The biggest knock against tenure is the following, “every other job in the world doesn’t get the protection of tenure so why should teachers?” A totally valid question, but one that doesn’t quite ring true. While it is true that in the private sector you’d be hard-pressed to find a job where after three years you’ve got it until you don’t want it. Things are different however, for the public sector. For most public sector employees going through a hearing of some sort is required for their termination from a contract. This is to protect public sector employees from the same things that tenure protects teachers. Politics. Think about it, if every time a new president came in he told the existing bureaucracy (currently at around 4 million people) to clear out and make way for his own 4 million people there would be bedlam. So while I get the frustrations of trying to rid a school of a dead weight employee, I also understand that these protections are necessary for the men and women who serve the children of our state.

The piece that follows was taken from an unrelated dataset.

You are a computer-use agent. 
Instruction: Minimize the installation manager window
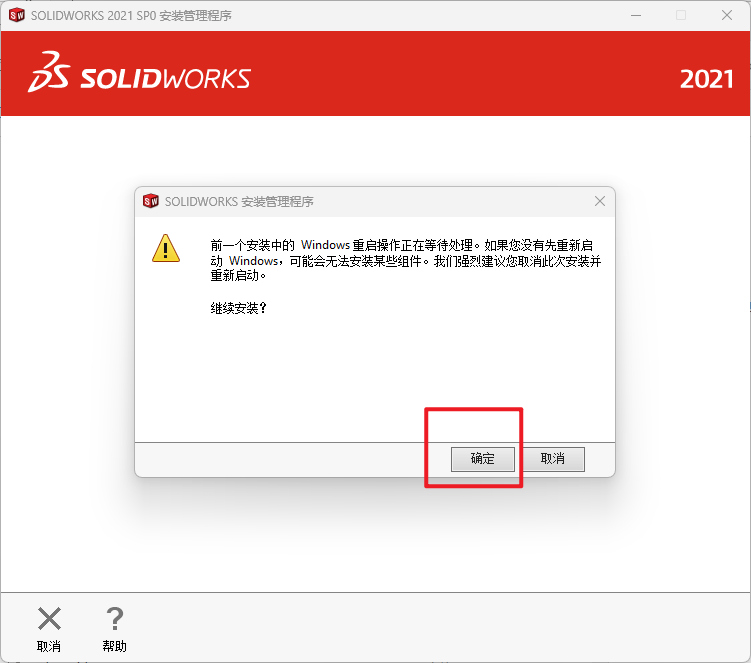click(x=636, y=15)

If you made it through this whole post, congratulations! But don’t stop there. Do some of your own research, find out what you think about this whole ordeal. Don’t just take my word for it. I’m as much an expert in all of this as you all. This coming November will be one of the biggest elections in Kansas in years. The last election for the governor a whopping 49.7 of Kansans voted. Let me say that one more time but in bold. 49.7 percent of registered Kansas voters voted in the last gubernatorial election. That means, even if Gov. Brownback got 100% of the votes, he would have still had the support of less than a majority of Kansans. That, my friends, is totally unacceptable. So please, vote. Tell your friends to vote. Tell your friends to tell their friends to vote, and so on. Don’t let the winner of this election be the voice of the minority because the majority couldn’t be bothered.